The slide is complete. The bait has been taken. And it tasted very good, but only for a moment. Though the slide into the sexual sin was slow and varied, the destruction is sudden and final. The deed, or deeds, are done. Regardless if the sin continues and the pleasure enjoyed, the destruction is instantaneous. Sowing will follow the reaping.

“Suddenly he follows her as an ox goes to the slaughter, or as one in fetters to the discipline of a fool, until an arrow pierces through his liver; as a bird hastens to the snare, so he does not know that it will cost him his life” (Prov. 7:22-23).
Sexual temptation has a war chest full of cunning tactics. It will seek to catch you off-guard (cf.
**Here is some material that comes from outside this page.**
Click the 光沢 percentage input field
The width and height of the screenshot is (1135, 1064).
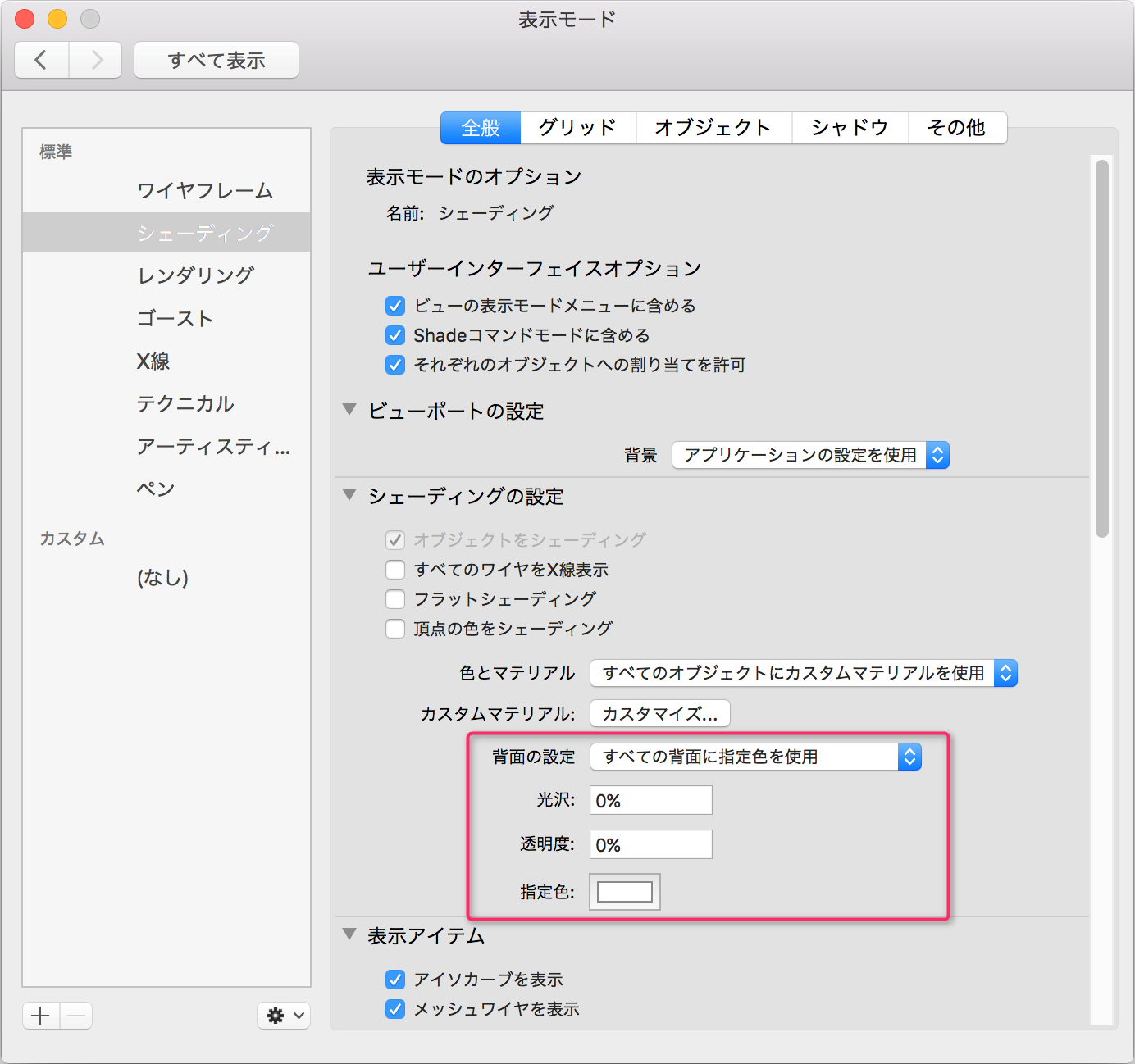(x=650, y=800)
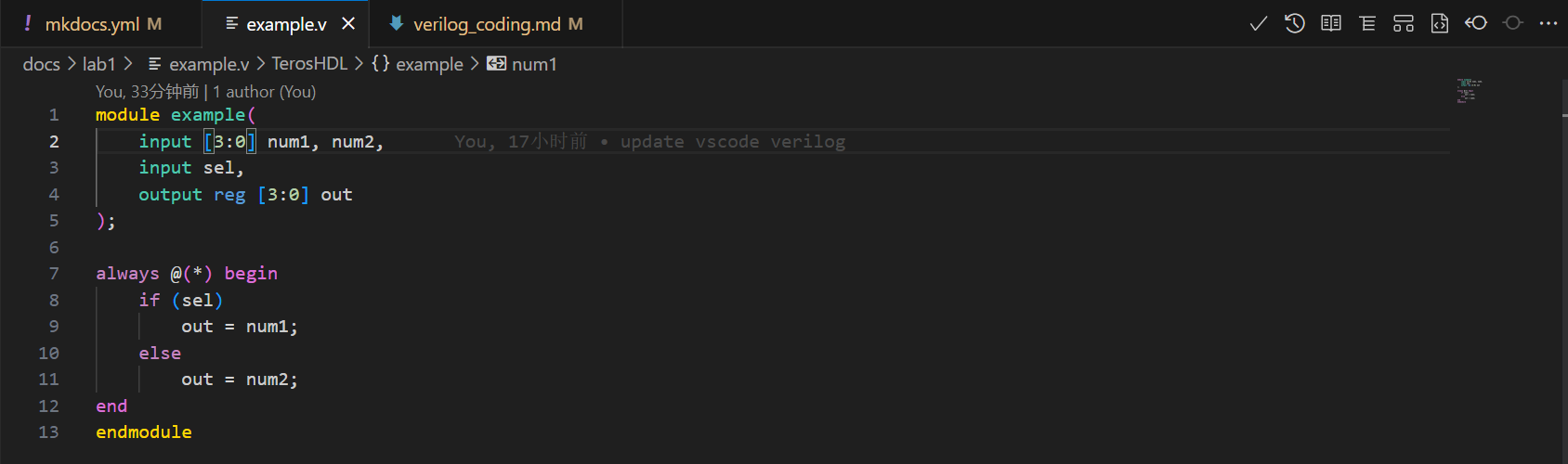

Prov. 7:8, 10-13). It will come at you with a blast of persuasions, enticings, and flattery (cf. Prov. 7:21). 

It will manipulate you slowly, with the sensory appeal (cf. Prov. 7:16-17) and present itself as morally justifiable (cf. Prov. 7:14). It will overpower you with stunning strength (cf. Prov. 7:22). In the end, it will turn you into a loaf of bread (cf. Prov. 6:26). That, in part, is how the slide into sexual sin happens.

Thankfully, God has sent a Savior to the world. For all who have, are, and will slide into sexual sin, there is great news: God became a man, Jesus Christ. He lived in stunningly perfect obedience to God the Father. In doing so, he was uniquely qualified to serve as the sin-bearing Savior for the unrighteous—whether unrighteous in sins of sex, sins of word, sins of thought, sins of motivation; all sin. Christ rose on the third day, declaring his supremacy over death, sin, and Satan. For all who trust in him, there is the assurance of permanent right standing before Almighty God.

“Therefore let him who thinks he stands to take heed that he does not fall” (1 Cor. 10:12).